(Collected data entries)

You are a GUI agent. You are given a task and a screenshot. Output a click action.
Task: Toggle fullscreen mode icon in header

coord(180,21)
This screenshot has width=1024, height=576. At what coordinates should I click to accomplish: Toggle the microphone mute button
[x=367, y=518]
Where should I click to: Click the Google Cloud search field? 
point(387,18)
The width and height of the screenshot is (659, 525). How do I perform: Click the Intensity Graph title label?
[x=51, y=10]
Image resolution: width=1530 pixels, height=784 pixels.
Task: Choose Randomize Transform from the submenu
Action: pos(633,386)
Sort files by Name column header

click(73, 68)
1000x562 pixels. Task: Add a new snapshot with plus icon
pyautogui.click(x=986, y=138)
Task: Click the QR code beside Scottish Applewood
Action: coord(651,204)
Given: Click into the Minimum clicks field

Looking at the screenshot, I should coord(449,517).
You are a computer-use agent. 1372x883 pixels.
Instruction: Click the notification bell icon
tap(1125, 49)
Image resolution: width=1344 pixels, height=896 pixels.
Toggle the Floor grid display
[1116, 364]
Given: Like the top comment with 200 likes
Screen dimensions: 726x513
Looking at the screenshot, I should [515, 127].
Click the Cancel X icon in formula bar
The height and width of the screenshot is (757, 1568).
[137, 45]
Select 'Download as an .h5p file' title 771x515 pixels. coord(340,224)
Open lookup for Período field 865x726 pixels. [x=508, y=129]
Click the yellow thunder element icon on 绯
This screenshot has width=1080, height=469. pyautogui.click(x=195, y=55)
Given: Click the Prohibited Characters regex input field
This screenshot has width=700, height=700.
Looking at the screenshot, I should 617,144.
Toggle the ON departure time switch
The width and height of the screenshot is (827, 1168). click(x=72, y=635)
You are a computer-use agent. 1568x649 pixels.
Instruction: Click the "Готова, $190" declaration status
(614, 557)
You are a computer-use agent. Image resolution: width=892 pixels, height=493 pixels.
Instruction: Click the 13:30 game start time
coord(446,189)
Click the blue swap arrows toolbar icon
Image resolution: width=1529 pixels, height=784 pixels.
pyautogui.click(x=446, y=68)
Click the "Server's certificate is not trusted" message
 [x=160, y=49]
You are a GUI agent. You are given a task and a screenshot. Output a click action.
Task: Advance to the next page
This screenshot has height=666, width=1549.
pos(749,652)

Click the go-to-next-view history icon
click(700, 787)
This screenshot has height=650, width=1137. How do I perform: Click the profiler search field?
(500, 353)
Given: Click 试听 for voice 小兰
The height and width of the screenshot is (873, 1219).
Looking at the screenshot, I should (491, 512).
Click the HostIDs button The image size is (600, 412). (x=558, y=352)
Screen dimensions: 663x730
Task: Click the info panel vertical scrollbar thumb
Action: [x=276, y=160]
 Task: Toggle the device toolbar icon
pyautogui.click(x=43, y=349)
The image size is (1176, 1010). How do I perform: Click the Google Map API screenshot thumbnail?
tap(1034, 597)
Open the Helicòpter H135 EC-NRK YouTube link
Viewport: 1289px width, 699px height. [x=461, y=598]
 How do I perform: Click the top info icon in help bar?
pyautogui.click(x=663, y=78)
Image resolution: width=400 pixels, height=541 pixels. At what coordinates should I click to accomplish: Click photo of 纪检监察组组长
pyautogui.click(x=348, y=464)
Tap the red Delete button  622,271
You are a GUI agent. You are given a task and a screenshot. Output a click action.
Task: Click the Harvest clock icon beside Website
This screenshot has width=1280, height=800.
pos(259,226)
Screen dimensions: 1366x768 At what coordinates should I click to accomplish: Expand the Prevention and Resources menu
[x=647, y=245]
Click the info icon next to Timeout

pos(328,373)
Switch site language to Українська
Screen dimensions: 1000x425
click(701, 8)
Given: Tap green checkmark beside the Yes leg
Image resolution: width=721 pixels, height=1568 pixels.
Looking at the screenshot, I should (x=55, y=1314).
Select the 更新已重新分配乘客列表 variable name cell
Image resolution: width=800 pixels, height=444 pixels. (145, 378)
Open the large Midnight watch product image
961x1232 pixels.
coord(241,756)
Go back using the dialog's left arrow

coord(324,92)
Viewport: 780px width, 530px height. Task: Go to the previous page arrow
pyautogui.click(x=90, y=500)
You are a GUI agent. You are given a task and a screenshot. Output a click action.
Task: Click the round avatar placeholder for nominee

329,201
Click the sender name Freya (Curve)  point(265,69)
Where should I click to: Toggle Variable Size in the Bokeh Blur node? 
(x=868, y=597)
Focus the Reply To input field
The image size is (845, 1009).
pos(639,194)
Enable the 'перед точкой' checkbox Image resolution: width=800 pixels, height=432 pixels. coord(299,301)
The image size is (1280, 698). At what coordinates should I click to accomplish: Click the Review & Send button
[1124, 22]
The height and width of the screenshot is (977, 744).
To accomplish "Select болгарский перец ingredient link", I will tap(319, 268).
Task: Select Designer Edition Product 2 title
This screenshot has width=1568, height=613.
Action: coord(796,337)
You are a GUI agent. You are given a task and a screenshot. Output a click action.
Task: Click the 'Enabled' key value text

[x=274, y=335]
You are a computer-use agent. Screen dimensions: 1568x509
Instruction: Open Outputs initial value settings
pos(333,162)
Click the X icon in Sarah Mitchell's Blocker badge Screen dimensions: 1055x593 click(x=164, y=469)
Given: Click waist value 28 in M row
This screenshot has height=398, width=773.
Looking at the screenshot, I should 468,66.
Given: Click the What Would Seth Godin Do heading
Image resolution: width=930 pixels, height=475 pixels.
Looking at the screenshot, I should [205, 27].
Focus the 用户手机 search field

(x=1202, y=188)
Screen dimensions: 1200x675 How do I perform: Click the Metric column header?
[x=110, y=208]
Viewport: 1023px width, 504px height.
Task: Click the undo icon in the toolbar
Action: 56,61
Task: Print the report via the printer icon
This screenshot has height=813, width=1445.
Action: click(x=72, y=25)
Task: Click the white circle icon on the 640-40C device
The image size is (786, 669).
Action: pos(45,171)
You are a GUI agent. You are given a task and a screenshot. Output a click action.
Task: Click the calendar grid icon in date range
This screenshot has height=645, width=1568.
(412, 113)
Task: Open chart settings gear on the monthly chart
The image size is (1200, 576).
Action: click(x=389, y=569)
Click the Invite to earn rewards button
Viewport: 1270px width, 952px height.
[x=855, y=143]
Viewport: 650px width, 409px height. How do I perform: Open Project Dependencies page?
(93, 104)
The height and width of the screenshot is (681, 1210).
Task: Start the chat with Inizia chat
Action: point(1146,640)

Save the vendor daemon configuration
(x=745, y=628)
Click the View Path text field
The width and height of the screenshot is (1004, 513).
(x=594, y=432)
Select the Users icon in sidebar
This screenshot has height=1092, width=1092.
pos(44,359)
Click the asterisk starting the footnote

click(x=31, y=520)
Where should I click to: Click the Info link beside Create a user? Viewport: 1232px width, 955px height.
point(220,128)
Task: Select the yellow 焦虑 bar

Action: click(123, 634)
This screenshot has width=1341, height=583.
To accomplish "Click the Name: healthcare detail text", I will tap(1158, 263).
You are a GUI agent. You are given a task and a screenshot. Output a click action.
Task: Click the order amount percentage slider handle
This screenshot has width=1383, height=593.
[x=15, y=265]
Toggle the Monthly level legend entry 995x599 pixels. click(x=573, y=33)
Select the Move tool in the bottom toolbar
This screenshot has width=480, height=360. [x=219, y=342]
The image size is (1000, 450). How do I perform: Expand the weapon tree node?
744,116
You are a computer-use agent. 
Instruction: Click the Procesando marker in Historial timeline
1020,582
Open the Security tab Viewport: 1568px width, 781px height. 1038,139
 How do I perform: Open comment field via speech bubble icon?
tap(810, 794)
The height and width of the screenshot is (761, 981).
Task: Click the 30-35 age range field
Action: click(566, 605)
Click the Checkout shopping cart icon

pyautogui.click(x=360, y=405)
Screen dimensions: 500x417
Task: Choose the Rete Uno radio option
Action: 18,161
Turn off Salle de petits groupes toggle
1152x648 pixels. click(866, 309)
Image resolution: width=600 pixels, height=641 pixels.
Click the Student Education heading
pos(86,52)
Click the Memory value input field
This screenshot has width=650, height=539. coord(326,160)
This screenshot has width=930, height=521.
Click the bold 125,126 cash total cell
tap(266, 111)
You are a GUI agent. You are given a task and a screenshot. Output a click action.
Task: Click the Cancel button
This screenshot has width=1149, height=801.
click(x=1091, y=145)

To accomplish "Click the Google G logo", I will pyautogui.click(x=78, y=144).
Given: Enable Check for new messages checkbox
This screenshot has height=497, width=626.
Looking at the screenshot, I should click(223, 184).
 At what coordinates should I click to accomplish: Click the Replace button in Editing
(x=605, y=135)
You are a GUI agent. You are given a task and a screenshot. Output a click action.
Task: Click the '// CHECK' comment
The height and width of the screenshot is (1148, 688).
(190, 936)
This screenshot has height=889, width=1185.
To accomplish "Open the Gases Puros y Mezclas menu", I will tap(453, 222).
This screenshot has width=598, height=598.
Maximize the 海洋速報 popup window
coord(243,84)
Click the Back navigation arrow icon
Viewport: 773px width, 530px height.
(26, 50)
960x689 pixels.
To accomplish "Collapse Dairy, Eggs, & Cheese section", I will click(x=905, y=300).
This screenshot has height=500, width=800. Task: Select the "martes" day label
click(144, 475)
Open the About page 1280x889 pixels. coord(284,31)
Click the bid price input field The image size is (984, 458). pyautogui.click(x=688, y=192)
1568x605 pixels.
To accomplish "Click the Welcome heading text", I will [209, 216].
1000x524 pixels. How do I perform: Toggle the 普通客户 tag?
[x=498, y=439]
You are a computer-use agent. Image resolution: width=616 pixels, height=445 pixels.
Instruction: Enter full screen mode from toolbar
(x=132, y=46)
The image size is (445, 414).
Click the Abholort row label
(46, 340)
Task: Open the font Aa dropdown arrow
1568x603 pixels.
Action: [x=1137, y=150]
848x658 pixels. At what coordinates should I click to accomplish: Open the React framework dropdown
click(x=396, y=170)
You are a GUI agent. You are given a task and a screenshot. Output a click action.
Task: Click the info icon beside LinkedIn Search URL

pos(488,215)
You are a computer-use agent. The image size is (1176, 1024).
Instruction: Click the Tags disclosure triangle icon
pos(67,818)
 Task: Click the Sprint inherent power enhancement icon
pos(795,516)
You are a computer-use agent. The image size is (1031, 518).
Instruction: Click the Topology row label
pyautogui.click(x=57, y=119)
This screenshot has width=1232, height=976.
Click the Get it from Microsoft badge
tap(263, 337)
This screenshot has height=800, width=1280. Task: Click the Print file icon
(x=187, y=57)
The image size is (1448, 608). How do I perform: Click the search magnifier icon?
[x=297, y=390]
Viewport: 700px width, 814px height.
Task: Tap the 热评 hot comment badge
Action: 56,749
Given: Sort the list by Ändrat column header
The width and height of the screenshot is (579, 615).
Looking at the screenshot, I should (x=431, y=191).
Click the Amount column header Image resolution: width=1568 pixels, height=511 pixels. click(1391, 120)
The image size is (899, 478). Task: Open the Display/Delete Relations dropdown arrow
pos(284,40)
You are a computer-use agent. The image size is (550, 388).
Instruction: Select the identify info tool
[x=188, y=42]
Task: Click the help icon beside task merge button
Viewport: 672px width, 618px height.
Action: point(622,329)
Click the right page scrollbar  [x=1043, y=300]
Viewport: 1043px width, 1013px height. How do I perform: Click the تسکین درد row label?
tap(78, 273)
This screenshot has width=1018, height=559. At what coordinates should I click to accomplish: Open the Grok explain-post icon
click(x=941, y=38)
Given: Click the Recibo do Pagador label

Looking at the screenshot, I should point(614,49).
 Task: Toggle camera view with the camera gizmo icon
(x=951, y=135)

**What to work on**
The required output is every line above that contains the string "computer".

**Solution to this problem**
You are a computer-use agent. 1372x883 pixels.
You are a computer-use agent. 1568x649 pixels.
You are a computer-use agent. Image resolution: width=892 pixels, height=493 pixels.
You are a computer-use agent. Screen dimensions: 1568x509
You are a computer-use agent. 
You are a computer-use agent. Image resolution: width=616 pixels, height=445 pixels.
You are a computer-use agent. The image size is (1176, 1024).
You are a computer-use agent. The image size is (1031, 518).
You are a computer-use agent. The image size is (550, 388).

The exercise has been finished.